§ Input material
━━━━━━━━━━

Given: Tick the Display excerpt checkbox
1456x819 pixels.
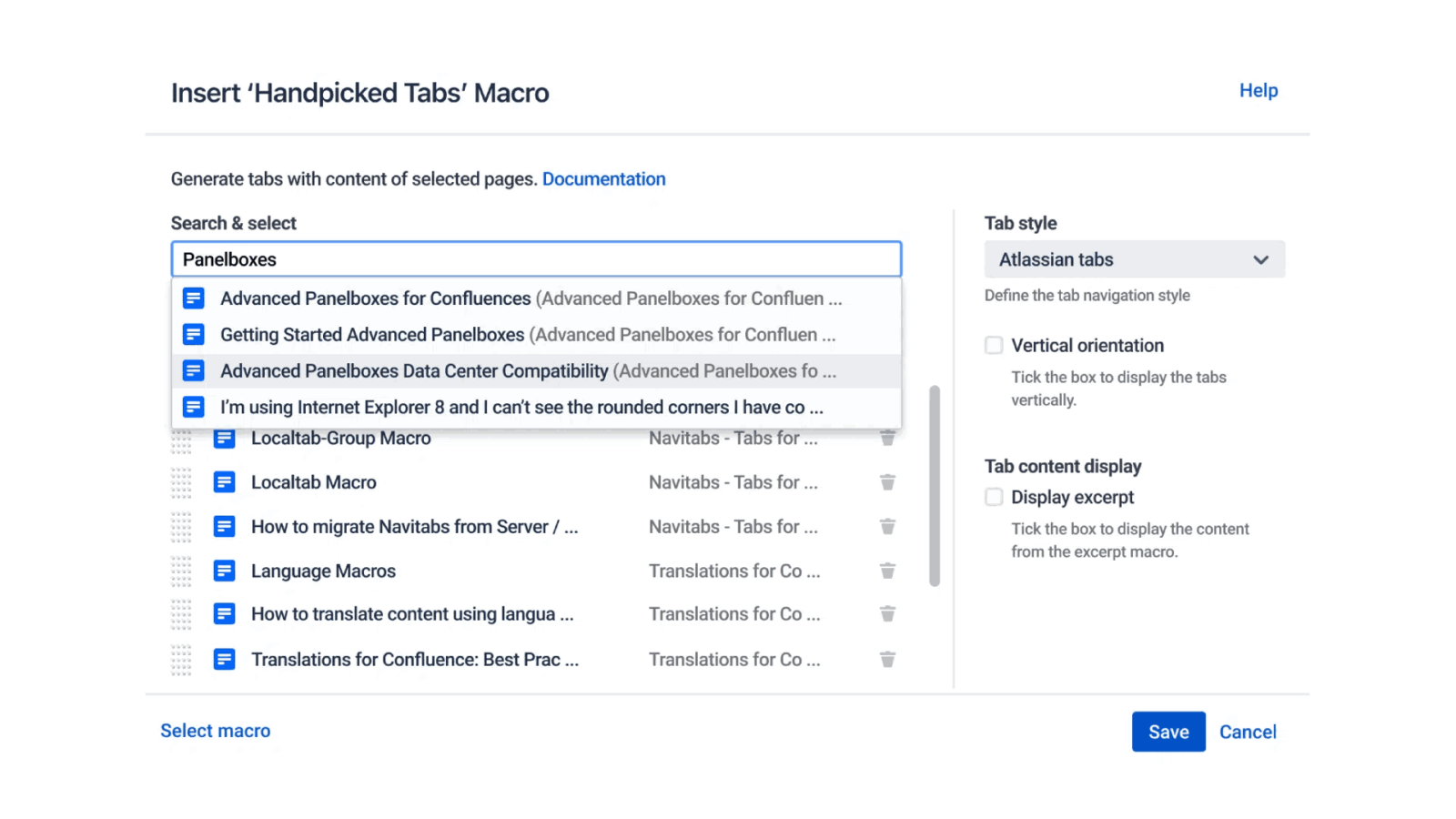Looking at the screenshot, I should 993,497.
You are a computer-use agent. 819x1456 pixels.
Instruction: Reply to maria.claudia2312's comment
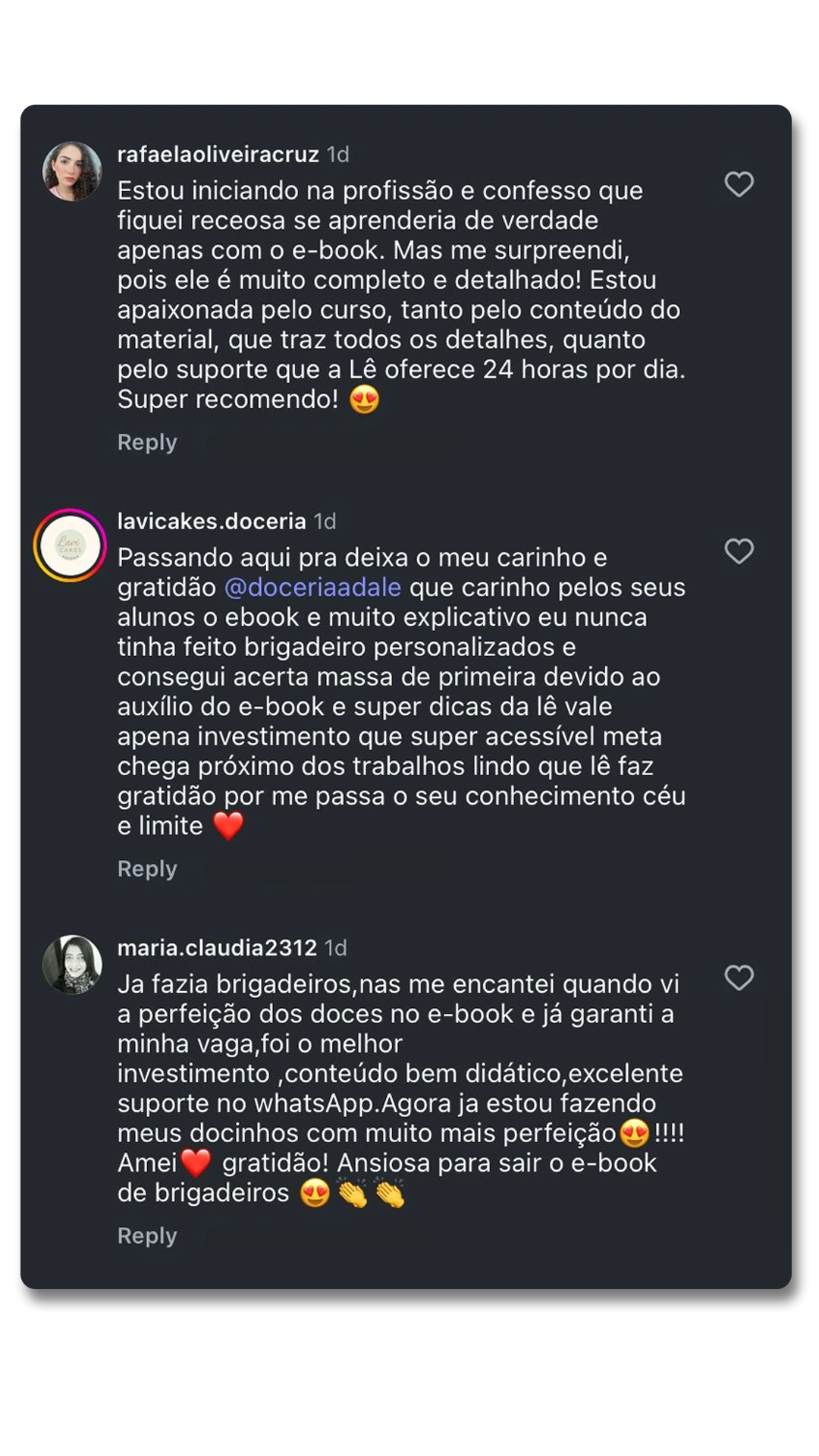tap(147, 1236)
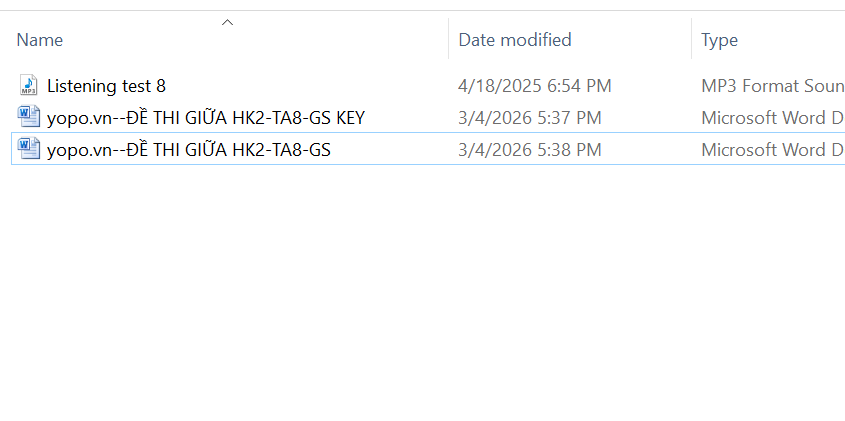Click the divider between Date modified and Type headers
845x421 pixels.
click(691, 40)
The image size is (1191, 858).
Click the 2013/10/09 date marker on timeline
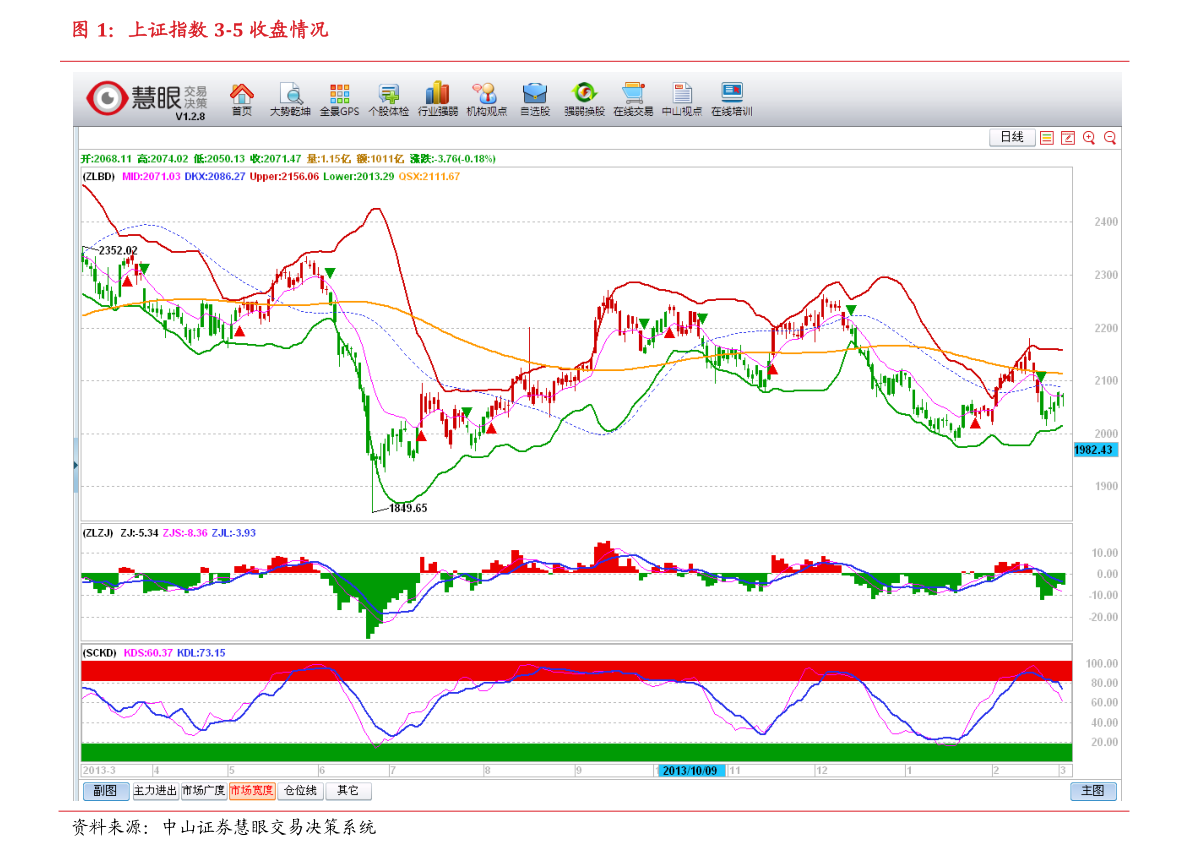point(691,771)
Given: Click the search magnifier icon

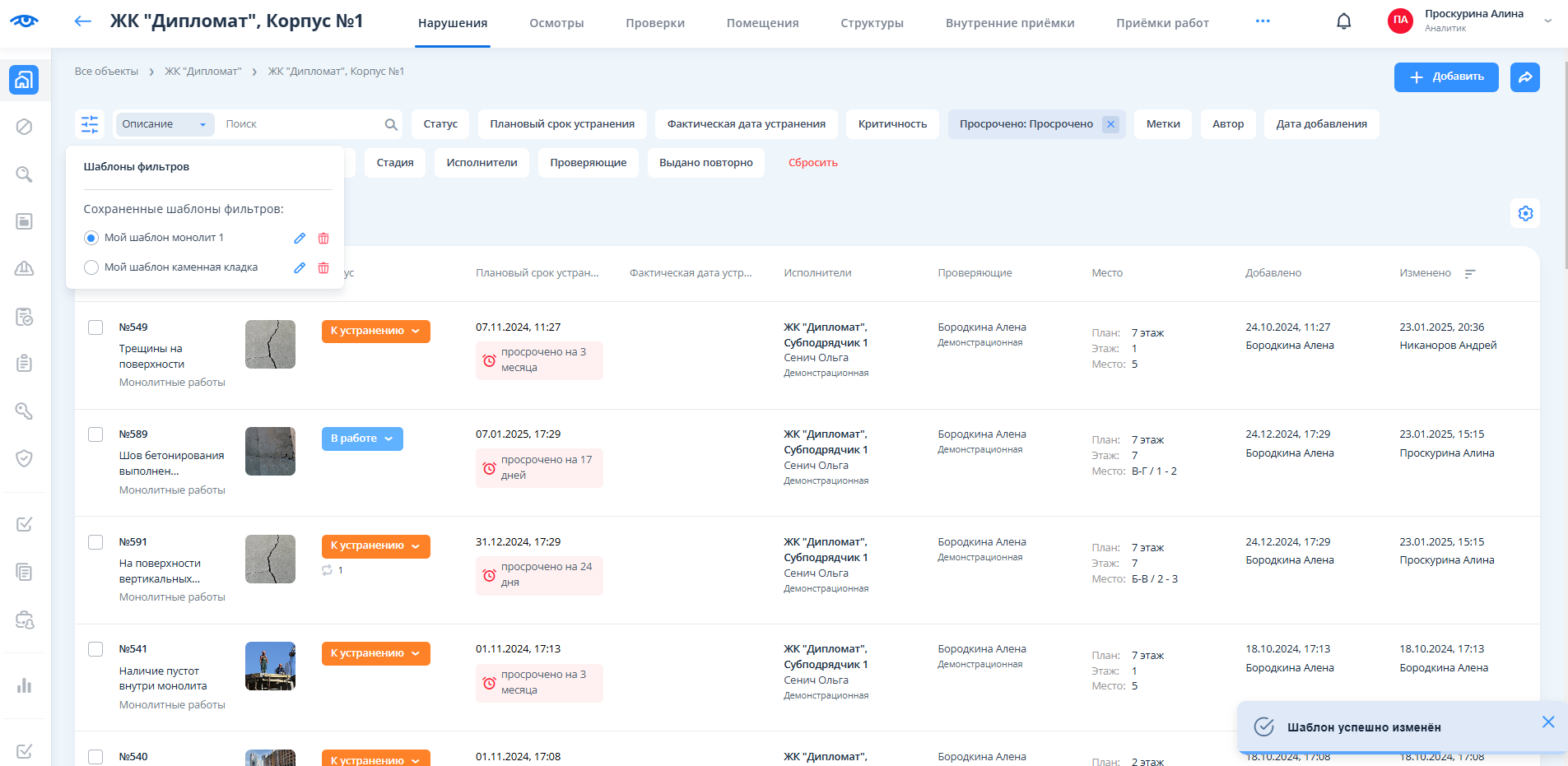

━━━━━━━━━━

§ What is required
Convert the listing above into a Markdown table with a "No." column numbering the rows and a "Text" column holding each line, leaving out blank lines and the pictures.

§ Response to this task
| No. | Text |
|---|---|
| 1 | Given: Tick the Display excerpt checkbox |
| 2 | 1456x819 pixels. |
| 3 | Looking at the screenshot, I should 993,497. |
| 4 | You are a computer-use agent. 819x1456 pixels. |
| 5 | Instruction: Reply to maria.claudia2312's comment |
| 6 | tap(147, 1236) |
| 7 | Click the divider between Date modified and Type headers |
| 8 | 845x421 pixels. |
| 9 | click(691, 40) |
| 10 | The image size is (1191, 858). |
| 11 | Click the 2013/10/09 date marker on timeline |
| 12 | point(691,771) |
| 13 | Given: Click the search magnifier icon |